Sorry, I cannot not understand it. We now have balanced aging between
zones. So the page allocations are expected to distribute proportionally
between ZONE_HIGHMEM and ZONE_NORMAL?
> A test case is to mmap(MAP_SHARED) almost all of a 4G machine's memory,
> then kill the mmapping applications. The machine instantly goes from
> 0% of memory dirty to 95% or more. pdflush kicks in and starts writing
> the least-recently-dirtied pages, which are all highmem. The queue is
> congested so nobody will write back ZONE_NORMAL pages. kswapd chews
> 50% of the CPU scanning past dirty ZONE_NORMAL pages and page reclaim
> efficiency (pages_reclaimed/pages_scanned) falls to 2%.
>
> So this patch changes the policy for kswapd. kswapd may use all of a
> request queue, and is prepared to block on request queues.
>
> What will now happen in the above scenario is:
>
> 1: The page alloctor scans some pages, fails to reclaim enough
> memory and takes a nap in blk_congetion_wait().
>
> 2: kswapd() will scan the ZONE_NORMAL LRU and will start writing
> back pages. (These pages will be rotated to the tail of the
> inactive list at IO-completion interrupt time).
>
> This writeback will saturate the queue with ZONE_NORMAL pages.

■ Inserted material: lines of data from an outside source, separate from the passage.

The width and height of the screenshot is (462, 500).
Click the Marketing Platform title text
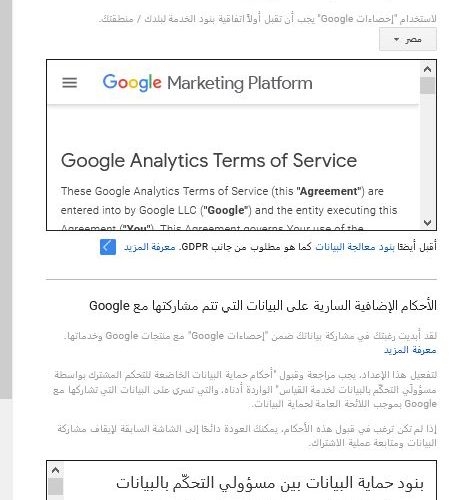pos(240,83)
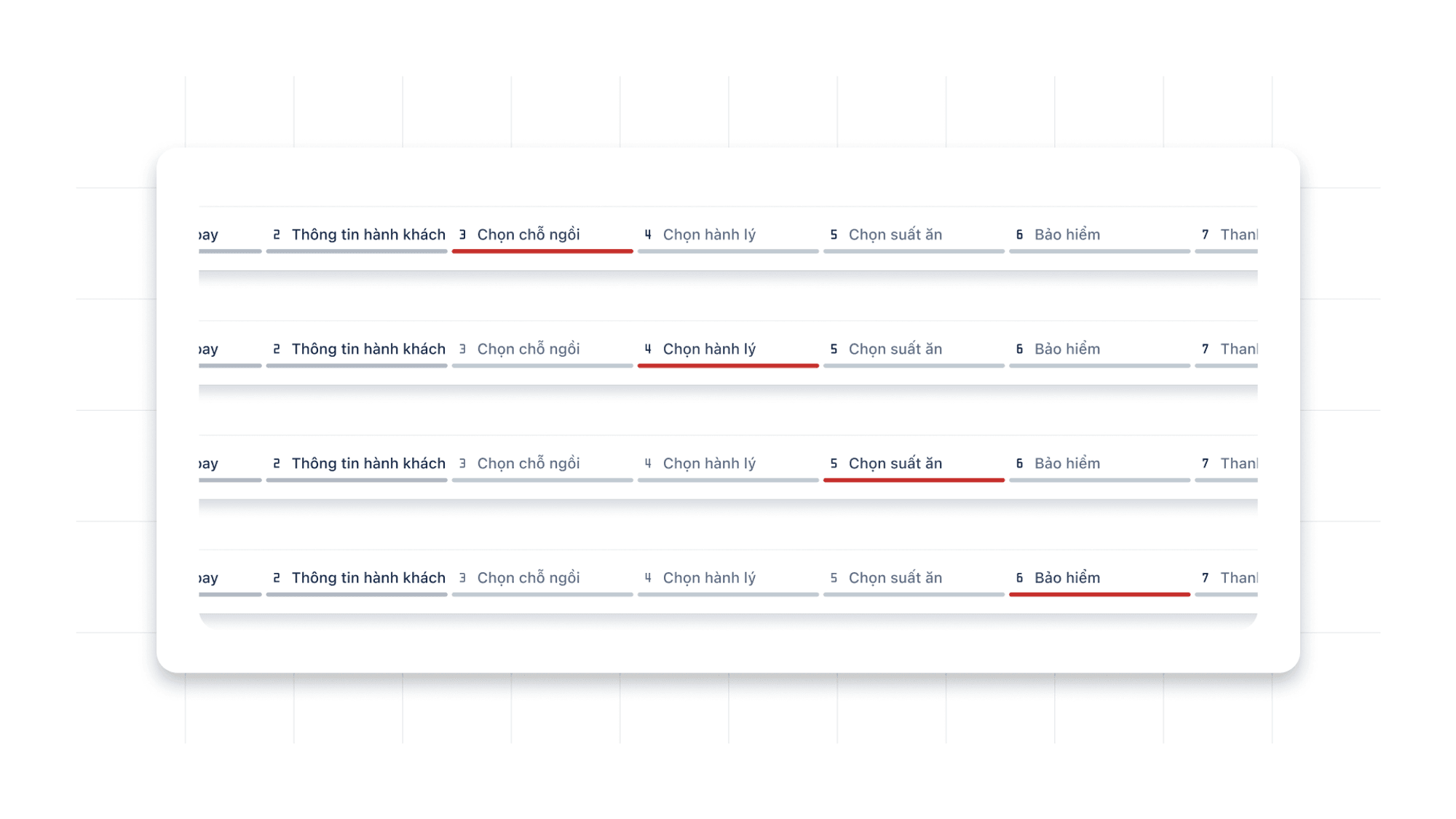This screenshot has width=1456, height=819.
Task: Open 'Chọn suất ăn' in the top row
Action: [895, 234]
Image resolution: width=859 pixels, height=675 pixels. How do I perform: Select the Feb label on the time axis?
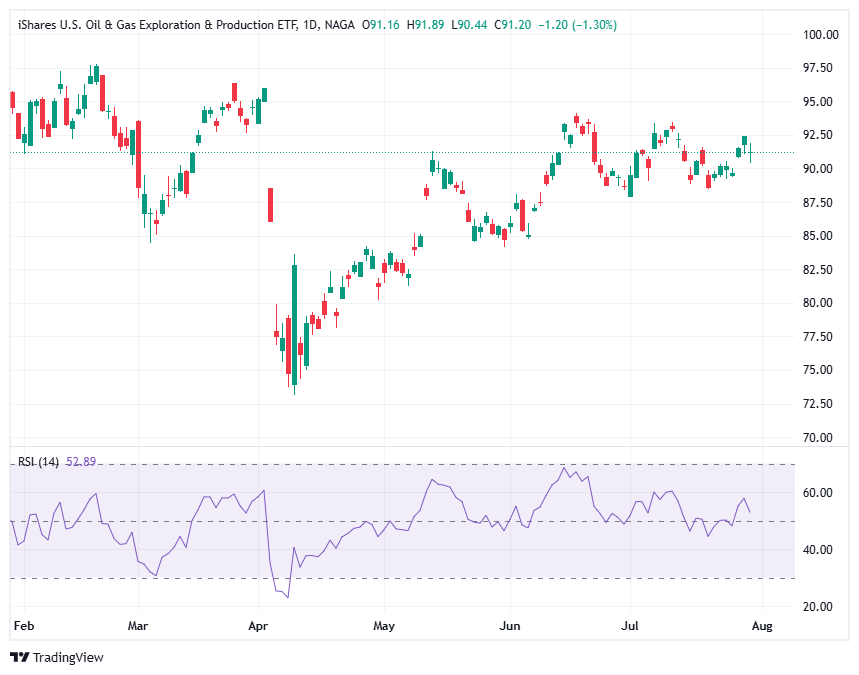click(24, 625)
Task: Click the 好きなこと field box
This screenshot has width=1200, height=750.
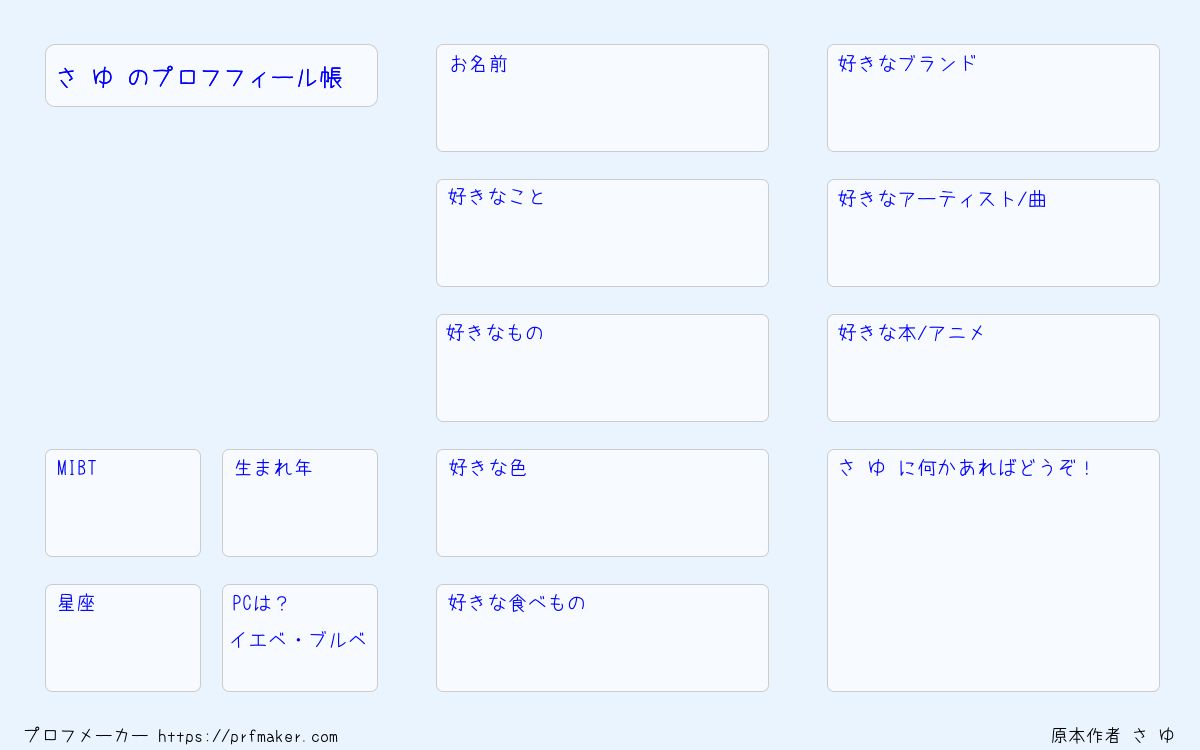Action: 602,233
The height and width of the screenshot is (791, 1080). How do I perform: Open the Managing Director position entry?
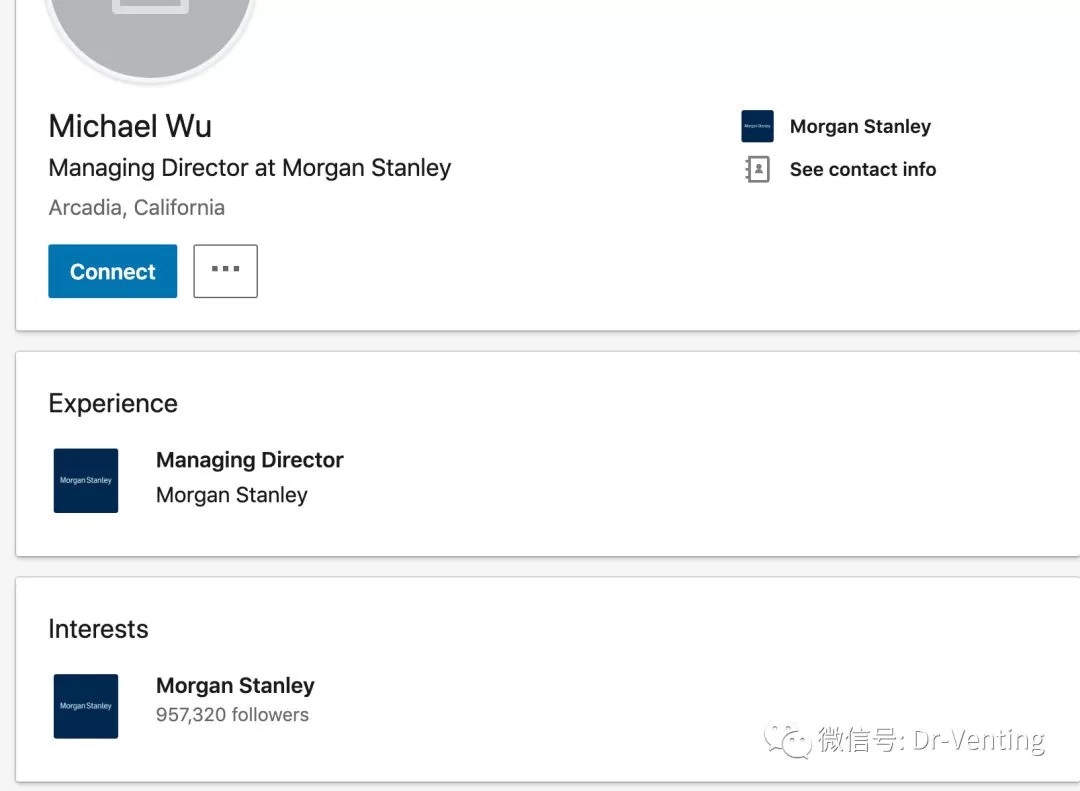(249, 460)
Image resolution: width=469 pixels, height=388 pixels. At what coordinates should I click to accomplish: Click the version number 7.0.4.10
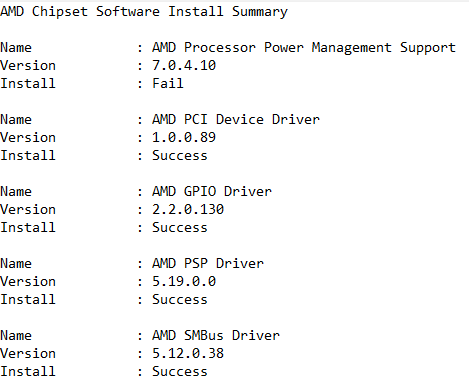(184, 65)
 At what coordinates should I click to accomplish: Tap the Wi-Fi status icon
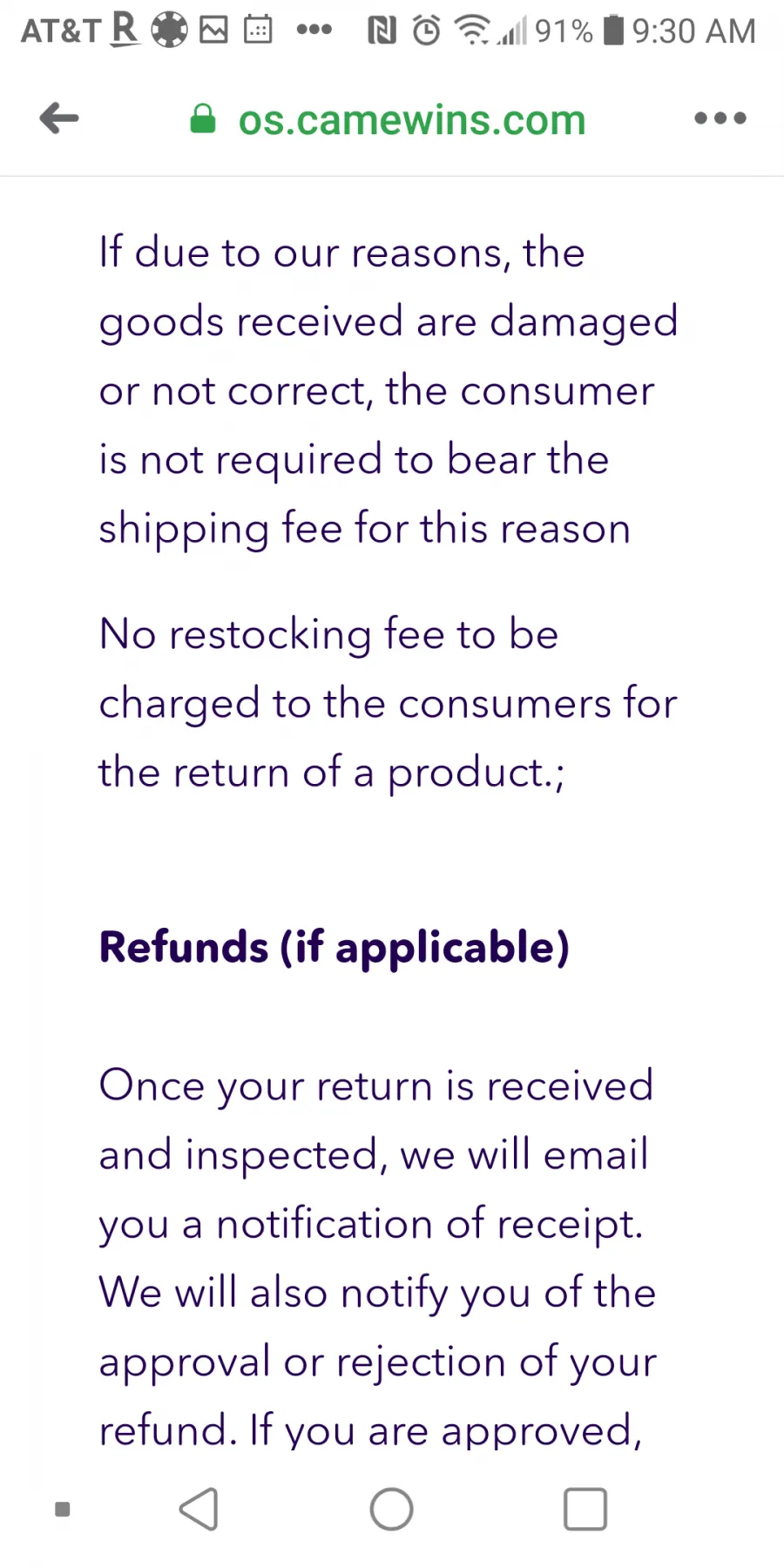point(473,30)
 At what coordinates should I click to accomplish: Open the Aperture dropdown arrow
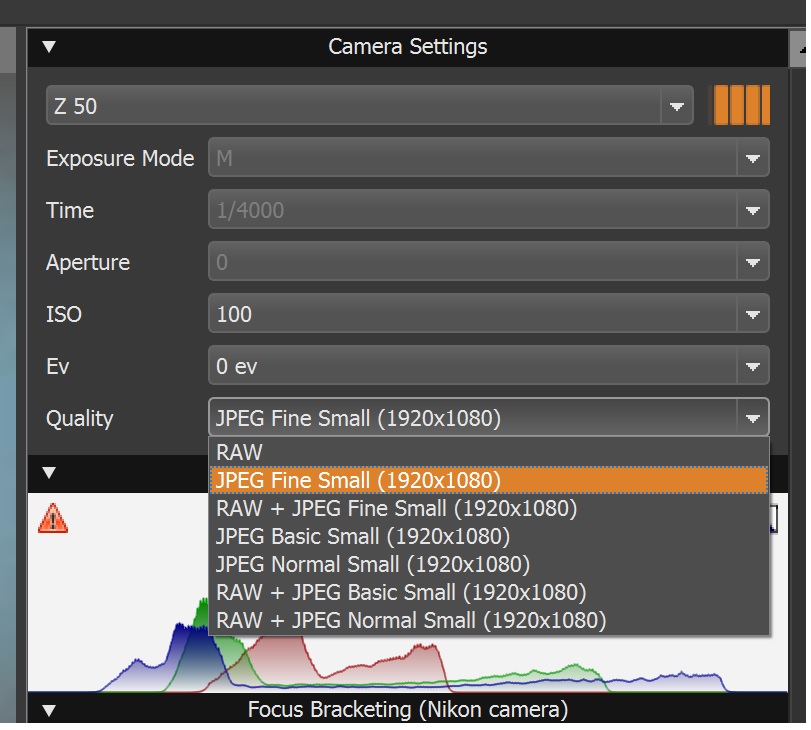(x=753, y=262)
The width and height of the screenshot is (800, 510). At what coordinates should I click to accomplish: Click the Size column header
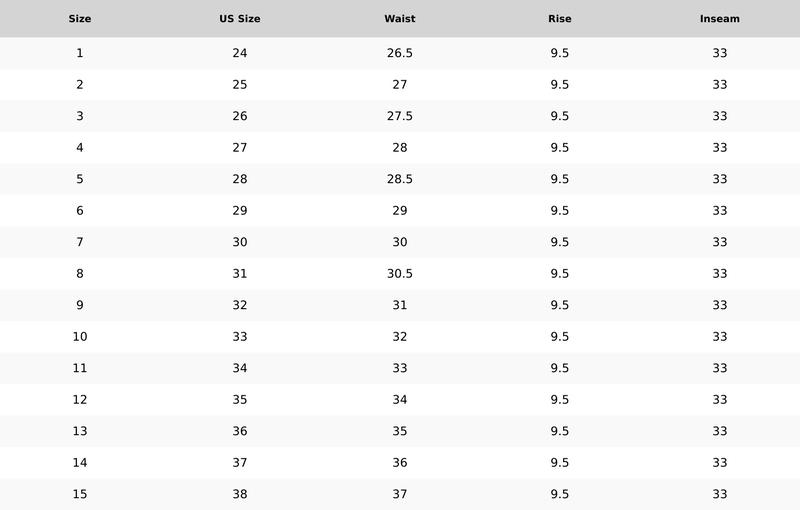(80, 19)
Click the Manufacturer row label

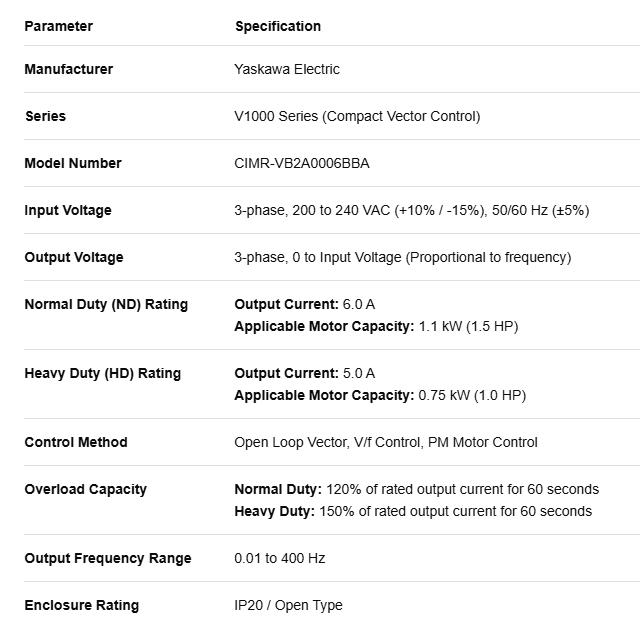69,69
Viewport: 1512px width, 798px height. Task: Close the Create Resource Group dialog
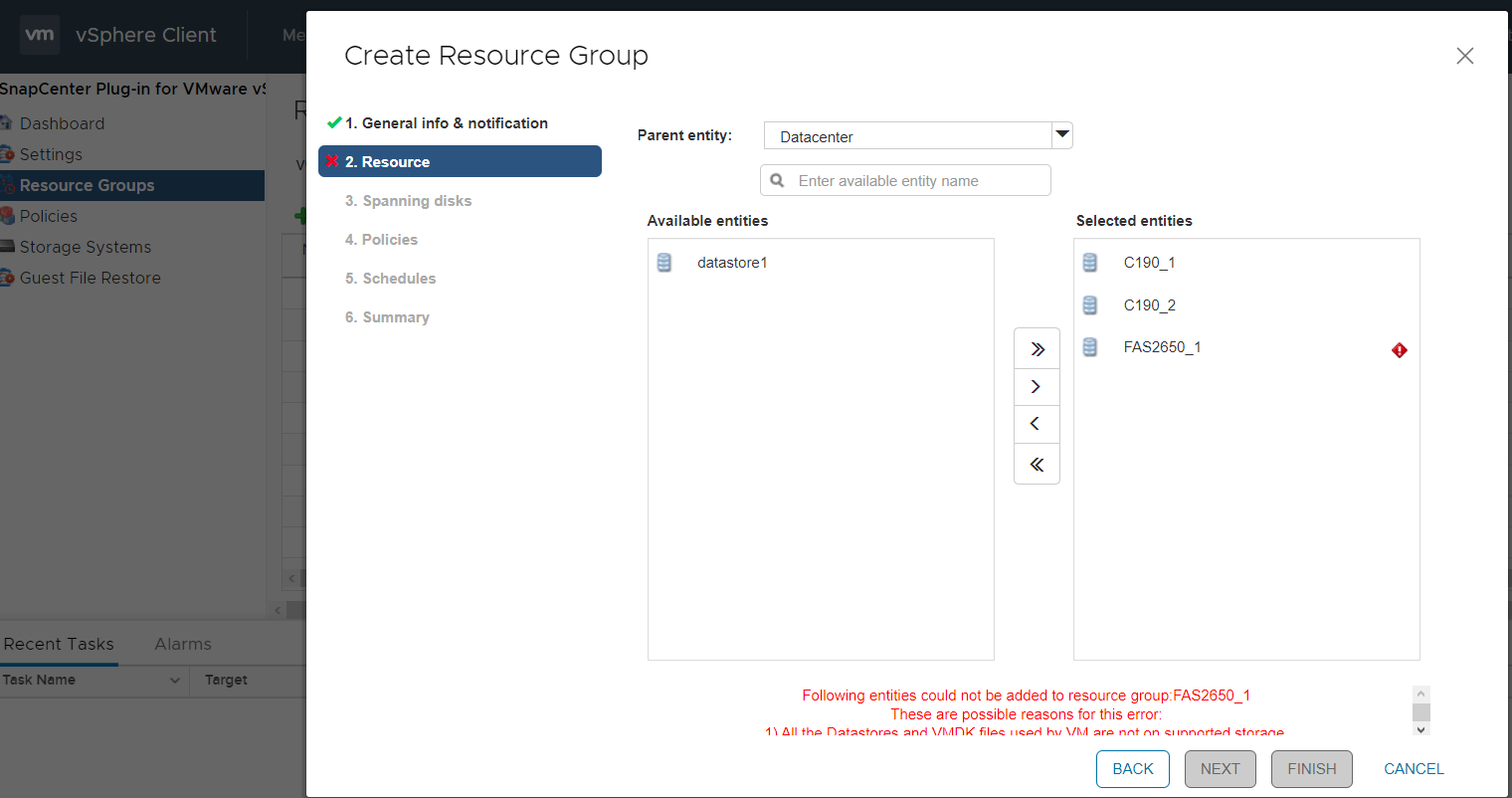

> Conveniently, pdflush will avoid the congested queues. So we end up
> writing the correct pages.
>
> In this test, kswapd CPU utilisation falls from 50% to 2%, page reclaim
> efficiency rises from 2% to 40% and things are generally a lot happier.
We may see the same problem and improvement in the absent of 'all
writeback goes to one zone' assumption.
The problem could be:
- dirty_thresh is exceeded, so balance_dirty_pages() starts syncing
data and quickly _congests_ the queue;
- dirty pages are slowly but continuously turned into clean pages by
balance_dirty_pages(), but they still stay in the same place in LRU;
- the zones are mostly dirty/writeback pages, kswapd has a hard time
finding the randomly distributed clean pages;
- kswapd cannot do the writeout because the queue is congested!
The improvement could be:
- kswapd is now explicitly preferred to do the writeout;
- the pages written by kswapd will be rotated and easy for kswapd to reclaim;
- it becomes possible for kswapd to wait for the congested queue,
instead of doing the vmscan like mad.
The congestion wait looks like a pretty natural way to throttle the kswapd.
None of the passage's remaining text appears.